*DOCUMENT SEGMENT*.
○ ○ ○ ○ ○

To do step 1, we need to look at each line and see what it contributes to the overall running time T(n) of our algorithm:

int bss(int n){
    if(n <= 1)                        // contributes a constant time a
        return n;                     // contributes a constant time b in the base case only

    return bss(n/2) + bss(n/2);       // contributes a constant time c
                                      // for the two divisions and one addition,
                                      // plus 2T(n/2)
}

Adding up, we get two cases:

n <= 1: T(n) = a + b
n  > 1: T(n) = a + c + 2T(n/2)

To solve this system, we can start writing out terms for values of n. Because we divide n by 2, we might as well choose even n only. Also, it would be nice to have already calculated T(n/2) to calculate T(n); so, we can double our test values of n each time.

n    T(n)
---------
1    a + b
2    a + c + 2T(1) = a + c + 2a + 2b = 3a + 2b + c
4    a + c + 2T(2) = a + c + 6a + 4b + 2c = 7a + 4b + 3c
8    a + c + 2T(4) = a + c + 14a + 8b + 6c = 15a + 8b + 7c
16   a + c + 2T(8) = a + c + 30a + 16b + 14c = 31a + 16b + 15c
...

○ ○ ○ ○ ○

*SUPPLIED ENTRIES*.
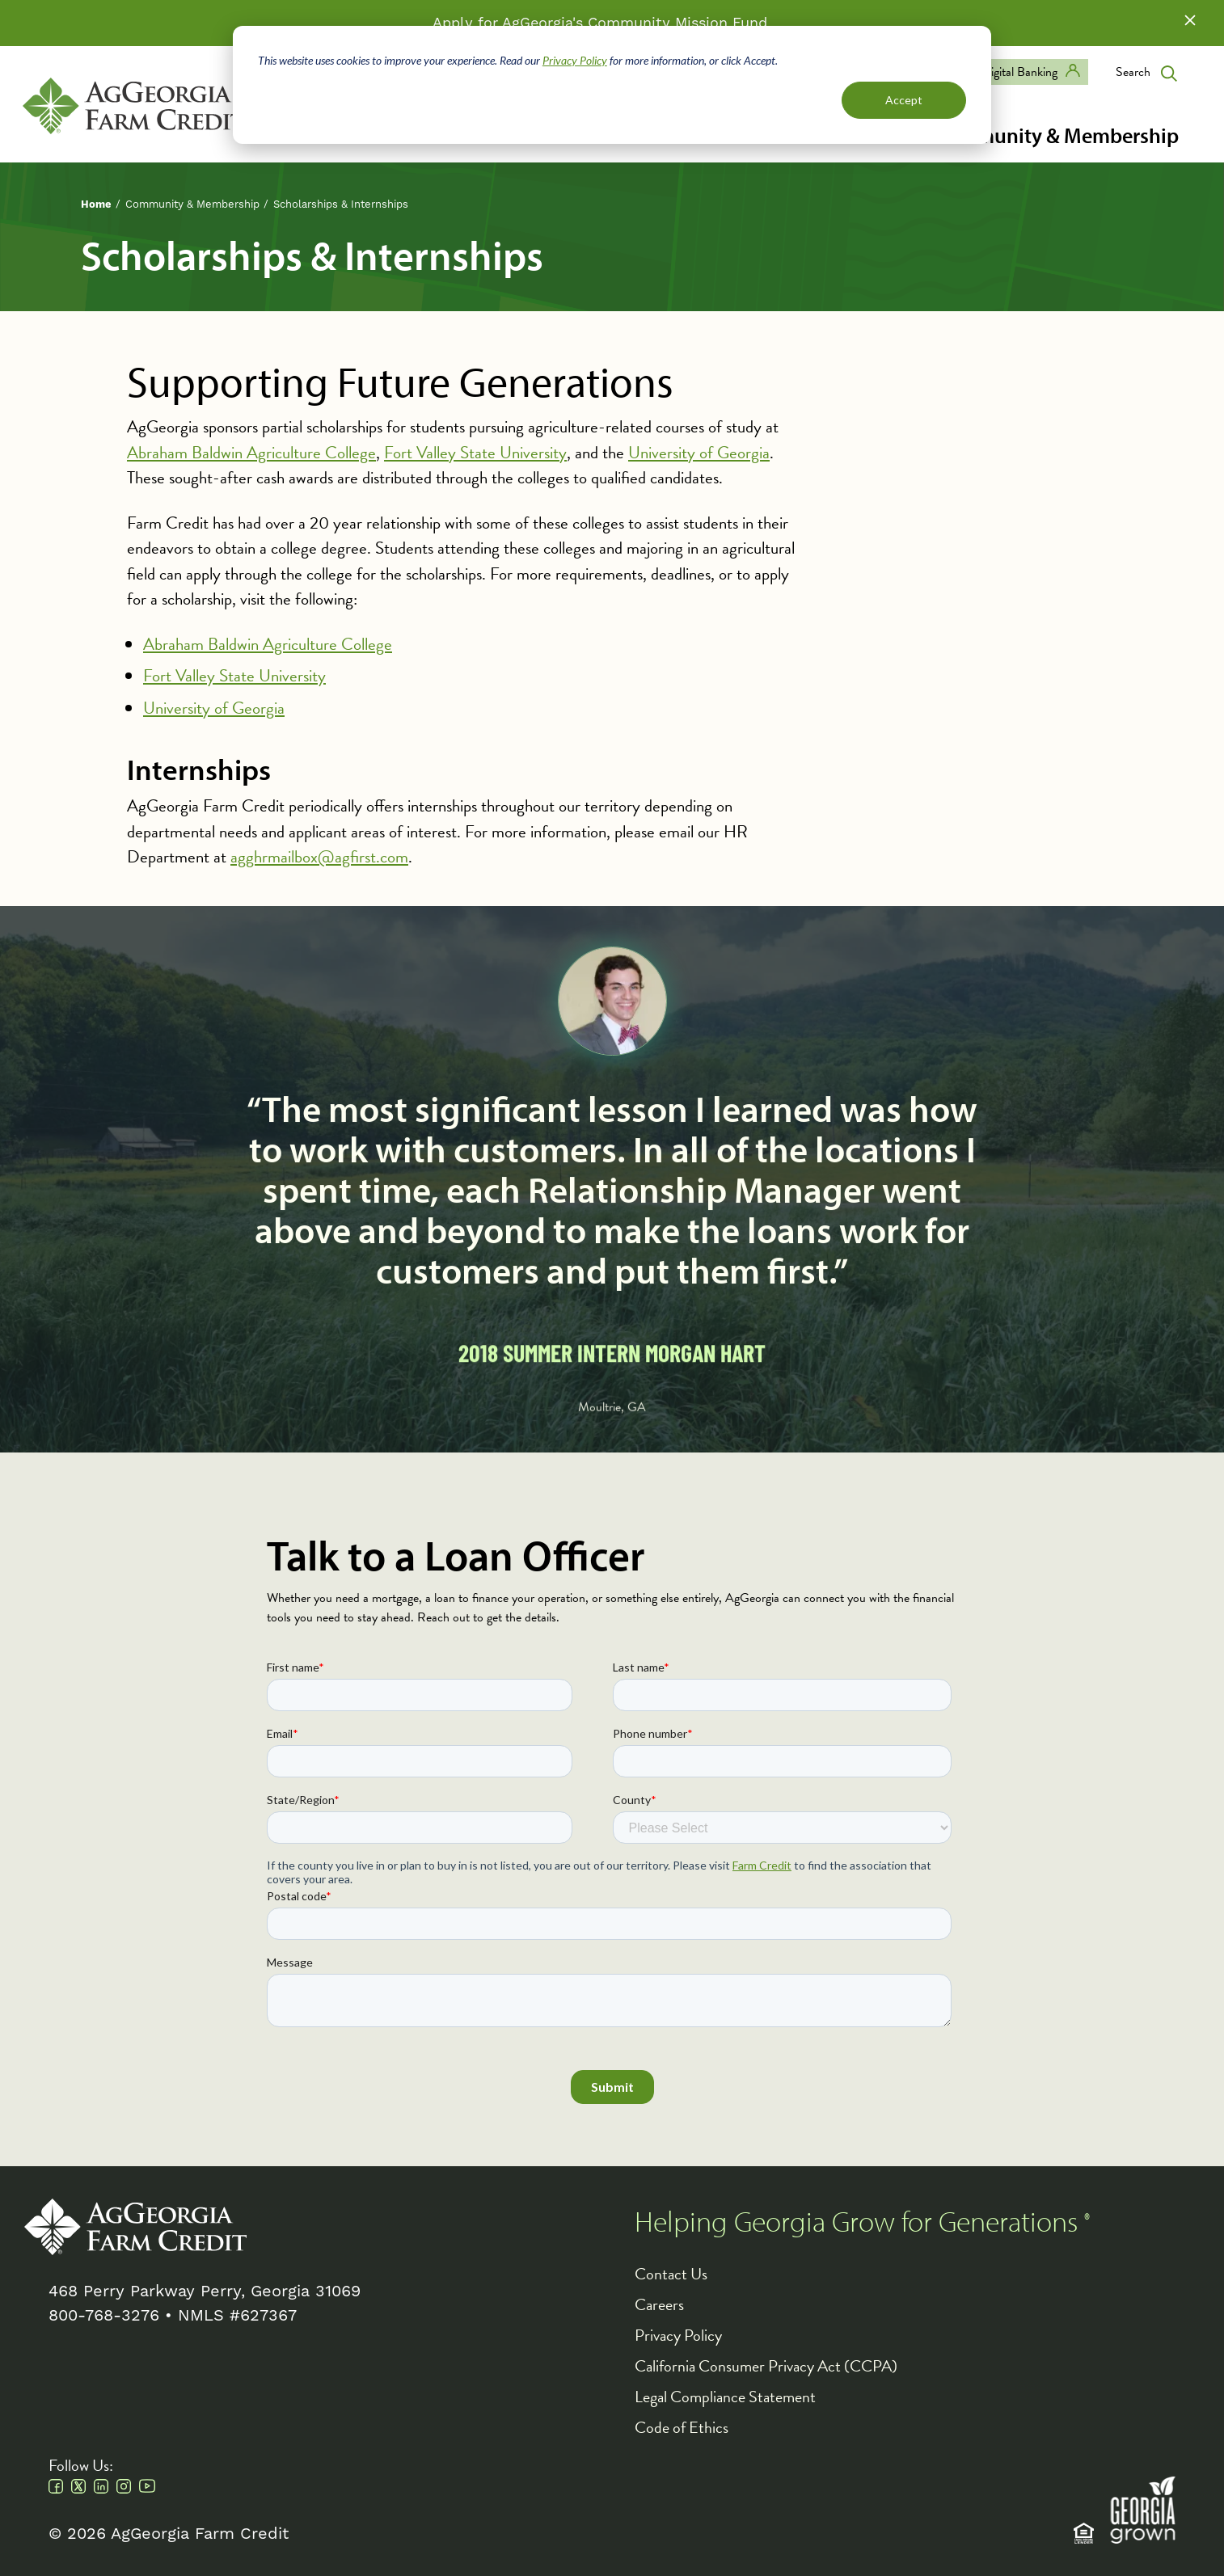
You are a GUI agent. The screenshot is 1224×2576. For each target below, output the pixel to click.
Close (1190, 20)
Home (96, 204)
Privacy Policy (574, 60)
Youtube (147, 2486)
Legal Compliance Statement (725, 2396)
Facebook (56, 2486)
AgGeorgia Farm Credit (135, 2227)
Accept (903, 100)
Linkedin (101, 2486)
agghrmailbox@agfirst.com (319, 857)
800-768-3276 (104, 2315)
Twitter (78, 2486)
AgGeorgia (134, 106)
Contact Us (671, 2274)
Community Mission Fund (677, 23)
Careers (659, 2304)
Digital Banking (1019, 72)
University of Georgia (699, 453)
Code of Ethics (681, 2427)
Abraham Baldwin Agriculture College (251, 453)
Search (1133, 72)
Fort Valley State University (475, 453)
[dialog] (612, 85)
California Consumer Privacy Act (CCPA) (766, 2366)
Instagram (123, 2486)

○ ○ ○ ○ ○

*COMPLETE THE FOLLOWING*.
a) In the running-time analysis, what value of T(n) does the table give for n = 4?
b) Continue the running-time analysis from where it stops, after the table of T(n) values.
The records have no connection to the running-time analysis.

*RESULTS OF THE TASKS*.
a) 7a + 4b + 3c

b)
k    (2k - 1)a + kb + (k - 1)c

Based on the pattern we saw, it seems as though the solution for n = k is (2k - 1)a + kb + (k - 1)c. We can try to verify this by plugging it into our equations:

k = 1: (2k - 1)a + kb + (k - 1)c = a + b = T(1) ... correct
k > 1:

(2k - 1)a + kb + (k - 1)c ?= a + c + 2[(2k/2 - 1)a + (k/2)b + (k/2 - 1)c]
                          ?= a + c + (2k - 2)a + kb + (k - 2)c
                          ?= a + c + 2ka - 2a + kb + kc - 2c
                          ?= -a -c + 2ka + kb + kc
                          ?= (2k - 1)a + kb + (k - 1)c ... correct

So, we have found a valid solution to our recurrence relation. The solution is:

T(n) = (2n - 1)a + nb + (n - 1)c

Rearranging:

T(n) = (2a + c + 1)n - (a + c)

T(n) is the equation of a line.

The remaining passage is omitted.